Marjory Stoneman Douglas Teachers and Students Adapt to Completing the Year Online

By: Armaan Rajwany

As the threat of COVID-19 increases, the teaching staff at Broward County Public Schools are faced with shifting their physical classrooms into a virtual learning experience.

Although this may be seen as an obstacle, staff and students at Marjory Stoneman Douglas High School have made adapting to at-home schooling their mission — especially under new Stay-at-Home orders from Governor DeSantis.

Veteran English literature and AP Capstone teacher Andrea Kowalski-Rospierski responds to the difficulty of instructing her curriculum on a virtual platform, saying that to succeed, “Students have to be self-motivators and be capable of creating a schedule for themselves to balance completing all of their classes online.”

She hopes that upon the return to a classroom environment, students will better understand the value of human interaction, as teaching is best practiced with a strong relationship between educator and student.

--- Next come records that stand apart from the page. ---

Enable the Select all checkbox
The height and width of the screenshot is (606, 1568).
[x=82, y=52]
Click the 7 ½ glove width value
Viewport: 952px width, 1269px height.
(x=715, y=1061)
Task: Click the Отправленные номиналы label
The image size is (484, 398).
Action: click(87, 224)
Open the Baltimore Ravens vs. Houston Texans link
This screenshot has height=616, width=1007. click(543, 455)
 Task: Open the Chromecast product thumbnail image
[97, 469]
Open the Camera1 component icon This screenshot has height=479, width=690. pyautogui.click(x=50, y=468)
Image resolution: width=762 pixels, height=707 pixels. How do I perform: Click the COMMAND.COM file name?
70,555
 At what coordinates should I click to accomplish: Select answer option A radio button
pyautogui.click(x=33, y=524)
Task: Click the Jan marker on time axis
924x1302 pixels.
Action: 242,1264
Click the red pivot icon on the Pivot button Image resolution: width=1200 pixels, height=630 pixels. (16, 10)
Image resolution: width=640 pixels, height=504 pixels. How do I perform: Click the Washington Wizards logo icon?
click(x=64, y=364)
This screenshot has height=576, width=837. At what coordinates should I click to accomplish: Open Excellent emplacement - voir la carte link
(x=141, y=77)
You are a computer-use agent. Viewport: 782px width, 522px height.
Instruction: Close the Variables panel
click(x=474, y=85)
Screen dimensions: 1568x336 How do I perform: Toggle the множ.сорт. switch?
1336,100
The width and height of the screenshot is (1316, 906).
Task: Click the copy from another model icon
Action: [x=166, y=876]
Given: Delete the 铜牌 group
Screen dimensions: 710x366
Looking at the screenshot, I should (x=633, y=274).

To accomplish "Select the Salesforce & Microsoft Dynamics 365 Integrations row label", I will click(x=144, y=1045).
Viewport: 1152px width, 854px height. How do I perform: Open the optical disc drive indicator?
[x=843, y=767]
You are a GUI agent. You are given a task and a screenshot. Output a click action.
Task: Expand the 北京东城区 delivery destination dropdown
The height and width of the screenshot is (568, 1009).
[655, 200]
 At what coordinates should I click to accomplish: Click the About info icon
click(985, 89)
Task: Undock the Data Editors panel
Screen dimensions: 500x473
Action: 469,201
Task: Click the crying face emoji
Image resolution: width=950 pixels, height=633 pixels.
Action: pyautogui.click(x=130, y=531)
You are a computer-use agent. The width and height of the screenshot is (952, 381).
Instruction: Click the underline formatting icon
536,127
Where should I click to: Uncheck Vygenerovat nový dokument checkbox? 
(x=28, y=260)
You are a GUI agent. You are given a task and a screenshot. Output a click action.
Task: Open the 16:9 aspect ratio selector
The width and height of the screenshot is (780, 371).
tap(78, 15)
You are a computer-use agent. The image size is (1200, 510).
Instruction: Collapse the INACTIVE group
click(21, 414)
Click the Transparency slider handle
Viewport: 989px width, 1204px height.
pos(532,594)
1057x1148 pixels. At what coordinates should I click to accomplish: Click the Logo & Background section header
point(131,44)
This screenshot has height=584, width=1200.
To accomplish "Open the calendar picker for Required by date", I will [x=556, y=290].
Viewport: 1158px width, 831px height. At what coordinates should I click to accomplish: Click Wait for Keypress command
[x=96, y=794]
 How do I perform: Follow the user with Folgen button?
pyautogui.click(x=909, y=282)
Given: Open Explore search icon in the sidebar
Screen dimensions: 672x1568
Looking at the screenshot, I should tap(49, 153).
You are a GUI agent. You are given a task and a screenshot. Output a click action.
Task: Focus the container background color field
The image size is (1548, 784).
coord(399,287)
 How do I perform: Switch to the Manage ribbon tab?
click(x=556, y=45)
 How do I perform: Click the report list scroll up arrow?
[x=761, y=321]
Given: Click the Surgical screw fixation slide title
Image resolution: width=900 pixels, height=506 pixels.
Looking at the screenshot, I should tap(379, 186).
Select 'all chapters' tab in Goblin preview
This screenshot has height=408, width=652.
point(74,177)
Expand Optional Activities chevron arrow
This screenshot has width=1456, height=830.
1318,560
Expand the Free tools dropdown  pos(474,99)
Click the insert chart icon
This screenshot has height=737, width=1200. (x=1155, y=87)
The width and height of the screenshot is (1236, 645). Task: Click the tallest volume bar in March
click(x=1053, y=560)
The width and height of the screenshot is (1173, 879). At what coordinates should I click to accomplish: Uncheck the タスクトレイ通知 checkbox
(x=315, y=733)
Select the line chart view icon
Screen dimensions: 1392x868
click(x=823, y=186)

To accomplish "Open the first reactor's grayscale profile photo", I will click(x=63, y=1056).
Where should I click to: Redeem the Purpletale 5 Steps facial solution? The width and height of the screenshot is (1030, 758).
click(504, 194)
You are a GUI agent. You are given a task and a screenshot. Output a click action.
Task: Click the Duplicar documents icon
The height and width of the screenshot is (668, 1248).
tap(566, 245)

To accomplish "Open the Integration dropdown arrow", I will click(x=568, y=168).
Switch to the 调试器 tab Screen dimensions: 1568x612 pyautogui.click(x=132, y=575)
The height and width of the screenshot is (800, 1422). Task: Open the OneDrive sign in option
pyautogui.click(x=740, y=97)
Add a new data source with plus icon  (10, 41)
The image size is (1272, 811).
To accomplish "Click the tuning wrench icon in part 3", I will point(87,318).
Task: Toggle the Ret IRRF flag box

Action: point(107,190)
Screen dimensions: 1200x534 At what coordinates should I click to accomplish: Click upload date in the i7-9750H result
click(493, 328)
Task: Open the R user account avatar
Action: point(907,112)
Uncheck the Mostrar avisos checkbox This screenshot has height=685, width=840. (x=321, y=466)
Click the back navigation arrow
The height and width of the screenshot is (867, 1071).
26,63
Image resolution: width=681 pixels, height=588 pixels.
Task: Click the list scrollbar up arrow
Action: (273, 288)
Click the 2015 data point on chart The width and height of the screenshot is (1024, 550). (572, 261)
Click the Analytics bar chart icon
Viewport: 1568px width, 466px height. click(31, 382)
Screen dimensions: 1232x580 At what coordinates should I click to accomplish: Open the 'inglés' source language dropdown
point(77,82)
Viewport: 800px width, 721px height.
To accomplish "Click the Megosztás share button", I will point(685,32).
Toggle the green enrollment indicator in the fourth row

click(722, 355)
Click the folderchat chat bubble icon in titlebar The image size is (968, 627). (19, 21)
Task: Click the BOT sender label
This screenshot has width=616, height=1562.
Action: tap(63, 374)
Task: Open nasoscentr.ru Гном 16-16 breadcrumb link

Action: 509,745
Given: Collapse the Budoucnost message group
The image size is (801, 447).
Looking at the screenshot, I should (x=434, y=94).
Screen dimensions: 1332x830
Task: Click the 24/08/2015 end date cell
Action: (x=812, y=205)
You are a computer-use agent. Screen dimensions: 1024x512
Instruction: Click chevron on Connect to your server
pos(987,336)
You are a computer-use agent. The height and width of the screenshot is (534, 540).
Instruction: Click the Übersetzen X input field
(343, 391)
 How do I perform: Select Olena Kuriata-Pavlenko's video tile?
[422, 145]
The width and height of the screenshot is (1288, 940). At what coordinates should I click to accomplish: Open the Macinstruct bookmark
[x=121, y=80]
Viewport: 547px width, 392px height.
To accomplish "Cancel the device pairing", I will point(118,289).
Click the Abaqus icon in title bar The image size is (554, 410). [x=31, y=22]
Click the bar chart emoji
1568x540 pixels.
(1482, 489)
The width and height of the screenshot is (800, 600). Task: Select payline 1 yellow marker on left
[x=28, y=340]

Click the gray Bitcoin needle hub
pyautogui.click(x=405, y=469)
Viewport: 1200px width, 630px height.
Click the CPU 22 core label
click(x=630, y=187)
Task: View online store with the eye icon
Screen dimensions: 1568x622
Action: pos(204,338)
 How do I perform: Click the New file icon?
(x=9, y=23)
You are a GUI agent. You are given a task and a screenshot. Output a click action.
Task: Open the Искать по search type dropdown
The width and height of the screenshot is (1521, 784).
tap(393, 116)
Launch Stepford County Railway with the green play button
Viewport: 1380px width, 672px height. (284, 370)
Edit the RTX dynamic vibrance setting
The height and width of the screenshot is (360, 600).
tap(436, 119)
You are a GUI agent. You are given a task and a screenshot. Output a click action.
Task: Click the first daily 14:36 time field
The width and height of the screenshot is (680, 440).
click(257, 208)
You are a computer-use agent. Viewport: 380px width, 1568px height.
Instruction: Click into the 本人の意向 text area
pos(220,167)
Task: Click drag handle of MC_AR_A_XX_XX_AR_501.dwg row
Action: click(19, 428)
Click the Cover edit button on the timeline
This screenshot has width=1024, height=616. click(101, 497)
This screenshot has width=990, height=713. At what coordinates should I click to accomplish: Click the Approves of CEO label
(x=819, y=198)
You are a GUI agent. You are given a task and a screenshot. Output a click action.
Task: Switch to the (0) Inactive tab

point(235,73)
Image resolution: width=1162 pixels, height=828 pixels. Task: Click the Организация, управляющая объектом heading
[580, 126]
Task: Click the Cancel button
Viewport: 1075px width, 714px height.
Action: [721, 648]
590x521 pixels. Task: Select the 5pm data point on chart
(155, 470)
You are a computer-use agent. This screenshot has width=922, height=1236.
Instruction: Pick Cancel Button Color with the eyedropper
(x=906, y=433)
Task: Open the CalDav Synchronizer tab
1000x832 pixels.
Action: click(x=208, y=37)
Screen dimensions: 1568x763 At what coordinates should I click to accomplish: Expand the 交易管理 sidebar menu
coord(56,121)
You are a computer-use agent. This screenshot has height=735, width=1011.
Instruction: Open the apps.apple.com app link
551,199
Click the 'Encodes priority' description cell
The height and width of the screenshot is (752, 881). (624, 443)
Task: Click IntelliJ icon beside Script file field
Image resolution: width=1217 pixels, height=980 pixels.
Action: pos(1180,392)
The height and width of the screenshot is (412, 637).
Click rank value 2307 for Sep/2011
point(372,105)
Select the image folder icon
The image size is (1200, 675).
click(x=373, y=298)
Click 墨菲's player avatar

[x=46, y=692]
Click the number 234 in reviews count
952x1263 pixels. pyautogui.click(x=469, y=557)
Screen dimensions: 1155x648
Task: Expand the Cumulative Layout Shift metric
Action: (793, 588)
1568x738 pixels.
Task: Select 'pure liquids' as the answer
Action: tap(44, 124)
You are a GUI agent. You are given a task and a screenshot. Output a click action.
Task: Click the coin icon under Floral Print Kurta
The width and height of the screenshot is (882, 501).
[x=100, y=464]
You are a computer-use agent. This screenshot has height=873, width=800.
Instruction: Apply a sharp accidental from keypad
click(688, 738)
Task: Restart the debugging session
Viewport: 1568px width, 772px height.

While all of their classes remain indefinitely online, students must discover new approaches and learning strategies to ensure their success in school.

“A more organized schedule is generally the key to making achievements in online classes simpler for students,” said Shaunak Maggon, a senior who lives in Parkland’s MiraLago community.

Urging others to prepare schedules for both their classes and homework, Maggon is deeply involved in learning while outside of a school environment by attending all of his virtual lectures and completing homework on time without the assistance of a teacher.

Broward County Schools utilize Canvas — the hub for classroom communication and activity. Canvas allows teachers to inform and assign students content, as they complete their courses from home.

Dawn Cunicelli Tavares, department head of social studies, is relieved to know many teachers in her department were very well versed in using Canvas. Expecting nothing less, Tavares understands that her fellow teaching staff must rely more heavily on the program than ever before. Yet, she is joyful to know that they are adapting with care and effort.

Whether the shift to virtual learning may be successful or not, it remains true that the absence of the Eagle family saddens both teachers and students.

Tavares said the teachers look forward to the day they are back in their classrooms. In the meantime, they are here to love, support, and encourage students through this.